Thysa's expression softens. The grin fades into something gentler, which is worse, because Thysa being gentle means she thinks I'm in real trouble.
"She fed herself a fig from your hands and didn't run. And you're surprised she can handle a few scars?" She sips her coffee. "Boss. You are in so much deeper than you think."
"I know."
"Do you? Because from where I'm sitting, you've got a Syndicate operative outside the perimeter, a woman sleeping in your bed who doesn't know aliens exist, and you're sitting here looking like a male who got struck by lightning and liked it."
"I liked it," I say quietly. "That's the problem."
She sets down her coffee. "No, boss. That's the point. You've spent five years pretending to be human. Maybe it's time you started remembering what it's like to want something."
"Wanting things gets people killed."
"Not wanting things just kills you slower." She picks up her tablet. "Now. Do you want to talk about your feelings, or do you want to plan how to kill the male outside our fence?"
I reach for the tactical maps.
"Option two."
"Thank God." She pulls up the satellite imagery. "I was worried you were going to choose option one.

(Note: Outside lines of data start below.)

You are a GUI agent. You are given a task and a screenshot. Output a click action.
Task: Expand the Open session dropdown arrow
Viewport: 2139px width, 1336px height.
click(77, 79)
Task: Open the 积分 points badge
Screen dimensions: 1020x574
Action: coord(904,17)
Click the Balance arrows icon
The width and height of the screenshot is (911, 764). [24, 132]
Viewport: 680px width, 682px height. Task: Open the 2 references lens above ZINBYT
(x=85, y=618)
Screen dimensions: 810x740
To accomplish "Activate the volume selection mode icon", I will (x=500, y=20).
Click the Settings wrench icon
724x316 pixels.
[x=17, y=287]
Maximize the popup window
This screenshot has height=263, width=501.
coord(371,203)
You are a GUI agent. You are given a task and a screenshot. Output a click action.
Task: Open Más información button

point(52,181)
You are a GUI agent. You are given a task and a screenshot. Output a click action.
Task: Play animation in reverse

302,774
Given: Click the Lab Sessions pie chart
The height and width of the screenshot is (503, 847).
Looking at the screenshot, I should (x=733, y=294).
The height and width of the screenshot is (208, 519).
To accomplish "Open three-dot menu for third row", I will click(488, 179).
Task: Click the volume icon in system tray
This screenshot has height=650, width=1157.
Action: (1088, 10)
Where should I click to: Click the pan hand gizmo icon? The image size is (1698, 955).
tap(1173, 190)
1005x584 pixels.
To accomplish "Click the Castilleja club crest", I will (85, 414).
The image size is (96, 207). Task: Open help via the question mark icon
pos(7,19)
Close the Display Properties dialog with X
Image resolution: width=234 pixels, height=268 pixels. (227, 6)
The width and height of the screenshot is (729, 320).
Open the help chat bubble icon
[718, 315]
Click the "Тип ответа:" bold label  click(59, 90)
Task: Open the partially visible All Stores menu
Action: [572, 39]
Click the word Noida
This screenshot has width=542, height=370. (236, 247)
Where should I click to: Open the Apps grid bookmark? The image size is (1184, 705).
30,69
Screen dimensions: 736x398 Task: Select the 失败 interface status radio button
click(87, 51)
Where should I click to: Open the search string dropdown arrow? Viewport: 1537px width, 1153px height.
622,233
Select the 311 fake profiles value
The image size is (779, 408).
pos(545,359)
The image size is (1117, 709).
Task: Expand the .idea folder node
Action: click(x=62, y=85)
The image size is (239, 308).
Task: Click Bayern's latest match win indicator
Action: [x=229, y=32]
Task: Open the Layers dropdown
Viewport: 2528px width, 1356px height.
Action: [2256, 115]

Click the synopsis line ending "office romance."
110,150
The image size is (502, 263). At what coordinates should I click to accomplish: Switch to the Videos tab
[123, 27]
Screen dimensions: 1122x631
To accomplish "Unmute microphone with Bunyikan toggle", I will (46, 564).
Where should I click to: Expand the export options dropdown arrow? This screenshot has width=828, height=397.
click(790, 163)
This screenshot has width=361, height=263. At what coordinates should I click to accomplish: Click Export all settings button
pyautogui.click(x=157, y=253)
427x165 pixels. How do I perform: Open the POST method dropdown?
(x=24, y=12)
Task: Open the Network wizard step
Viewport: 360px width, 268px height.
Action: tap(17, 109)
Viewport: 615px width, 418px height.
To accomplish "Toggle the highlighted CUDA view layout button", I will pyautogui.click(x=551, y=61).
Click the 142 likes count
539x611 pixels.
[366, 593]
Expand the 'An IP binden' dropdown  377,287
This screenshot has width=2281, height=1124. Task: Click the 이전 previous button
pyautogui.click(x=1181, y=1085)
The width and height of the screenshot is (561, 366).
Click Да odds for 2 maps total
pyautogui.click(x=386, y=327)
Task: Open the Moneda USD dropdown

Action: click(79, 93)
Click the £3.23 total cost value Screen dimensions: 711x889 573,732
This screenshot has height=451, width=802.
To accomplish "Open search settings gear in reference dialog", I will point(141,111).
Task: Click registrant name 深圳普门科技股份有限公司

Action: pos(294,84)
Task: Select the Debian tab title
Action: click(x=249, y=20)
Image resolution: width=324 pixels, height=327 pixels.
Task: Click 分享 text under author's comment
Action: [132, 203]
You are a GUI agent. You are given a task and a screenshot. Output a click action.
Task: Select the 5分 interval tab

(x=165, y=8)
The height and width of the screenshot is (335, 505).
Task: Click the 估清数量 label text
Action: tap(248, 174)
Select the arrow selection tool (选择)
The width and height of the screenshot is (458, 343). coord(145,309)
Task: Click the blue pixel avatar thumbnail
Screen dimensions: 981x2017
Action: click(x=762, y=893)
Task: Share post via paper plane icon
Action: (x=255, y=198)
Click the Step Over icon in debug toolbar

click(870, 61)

I haven't had nearly enough coffee for feelings."
We work through the night, mapping approaches, identifying choke points, running scenarios.
Thysa handles intel; I handle strategy. It's the rhythm we've built over three years—her brain and my instincts, her data and my violence, the kind of partnership that works because neither of us pretends to be something we're not.
Around 2 AM, I check the villa cameras. Edith is asleep, curled on her side, one hand tucked under the pillow—my pillow—her hair spread across the sheets in waves.
She looks peaceful. Safe.
The word mine surfaces again, quieter this time. Less demand. More prayer.
I close the feed and go back to the maps.
When the sun comes up, I'll be the charming resort owner again. I'll smile and cook breakfast and find reasons to keep her inside the perimeter. I'll be careful, controlled, human.
But right now, in the blue light of the underground office, I let myself be what I am: a predator with a job to do and something worth protecting.
Thysa catches me staring at nothing and slides a second coffee across the desk.
"Drink," she says. "You get sentimental when you're tired."
"I'm not sentimental."
"You're gazing into the middle distance with a look that suggests you're composing sonnets."
"I don't know any sonnets."
"That tracks. Drink the coffee, boss."
I drink the coffee. It doesn't help.
Nothing helps except the memory of her mouth against my thumb and the knowledge that, whatever comes through that perimeter, it's going to have to go through me first.